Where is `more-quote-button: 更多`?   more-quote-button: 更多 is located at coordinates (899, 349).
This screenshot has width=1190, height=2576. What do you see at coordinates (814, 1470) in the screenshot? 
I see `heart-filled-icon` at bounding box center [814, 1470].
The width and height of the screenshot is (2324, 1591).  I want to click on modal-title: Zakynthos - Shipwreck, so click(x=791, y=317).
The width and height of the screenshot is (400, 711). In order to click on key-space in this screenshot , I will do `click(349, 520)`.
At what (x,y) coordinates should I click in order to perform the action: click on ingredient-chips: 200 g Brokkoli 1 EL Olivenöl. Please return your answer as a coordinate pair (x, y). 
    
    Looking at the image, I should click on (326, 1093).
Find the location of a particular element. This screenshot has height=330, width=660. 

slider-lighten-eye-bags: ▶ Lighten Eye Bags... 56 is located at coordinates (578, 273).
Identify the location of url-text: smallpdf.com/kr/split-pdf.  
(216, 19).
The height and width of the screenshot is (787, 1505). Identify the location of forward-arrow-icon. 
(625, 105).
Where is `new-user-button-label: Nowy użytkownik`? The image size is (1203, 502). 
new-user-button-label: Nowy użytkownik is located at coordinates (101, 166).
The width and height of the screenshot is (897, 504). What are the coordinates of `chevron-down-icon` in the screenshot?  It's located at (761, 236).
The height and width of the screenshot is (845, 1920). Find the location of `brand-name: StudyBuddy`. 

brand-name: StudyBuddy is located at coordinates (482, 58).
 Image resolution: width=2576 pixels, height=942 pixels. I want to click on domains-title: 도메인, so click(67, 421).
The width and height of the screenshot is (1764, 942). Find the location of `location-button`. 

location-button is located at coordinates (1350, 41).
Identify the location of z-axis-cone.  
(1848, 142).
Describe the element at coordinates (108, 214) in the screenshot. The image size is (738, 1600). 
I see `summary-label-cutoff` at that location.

= Erforderliche Handlung =
Übertrage alle Datensätze oben vollständig und wortgetreu, Zeile für Zeile.

= Ergebnis der Aufgabe =
Where is `more-quote-button: 更多`?   more-quote-button: 更多 is located at coordinates (899, 349).
This screenshot has width=1190, height=2576. What do you see at coordinates (814, 1470) in the screenshot? 
I see `heart-filled-icon` at bounding box center [814, 1470].
The width and height of the screenshot is (2324, 1591).  I want to click on modal-title: Zakynthos - Shipwreck, so click(x=791, y=317).
The width and height of the screenshot is (400, 711). In order to click on key-space in this screenshot , I will do `click(349, 520)`.
At what (x,y) coordinates should I click in order to perform the action: click on ingredient-chips: 200 g Brokkoli 1 EL Olivenöl. Please return your answer as a coordinate pair (x, y). 
    
    Looking at the image, I should click on (326, 1093).
Find the location of a particular element. This screenshot has height=330, width=660. 

slider-lighten-eye-bags: ▶ Lighten Eye Bags... 56 is located at coordinates (578, 273).
Identify the location of url-text: smallpdf.com/kr/split-pdf.  
(216, 19).
The height and width of the screenshot is (787, 1505). Identify the location of forward-arrow-icon. 
(625, 105).
Where is `new-user-button-label: Nowy użytkownik`? The image size is (1203, 502). 
new-user-button-label: Nowy użytkownik is located at coordinates (101, 166).
The width and height of the screenshot is (897, 504). What are the coordinates of `chevron-down-icon` in the screenshot?  It's located at (761, 236).
The height and width of the screenshot is (845, 1920). Find the location of `brand-name: StudyBuddy`. 

brand-name: StudyBuddy is located at coordinates (482, 58).
 Image resolution: width=2576 pixels, height=942 pixels. I want to click on domains-title: 도메인, so click(67, 421).
The width and height of the screenshot is (1764, 942). Find the location of `location-button`. 

location-button is located at coordinates (1350, 41).
Identify the location of z-axis-cone.  
(1848, 142).
Describe the element at coordinates (108, 214) in the screenshot. The image size is (738, 1600). 
I see `summary-label-cutoff` at that location.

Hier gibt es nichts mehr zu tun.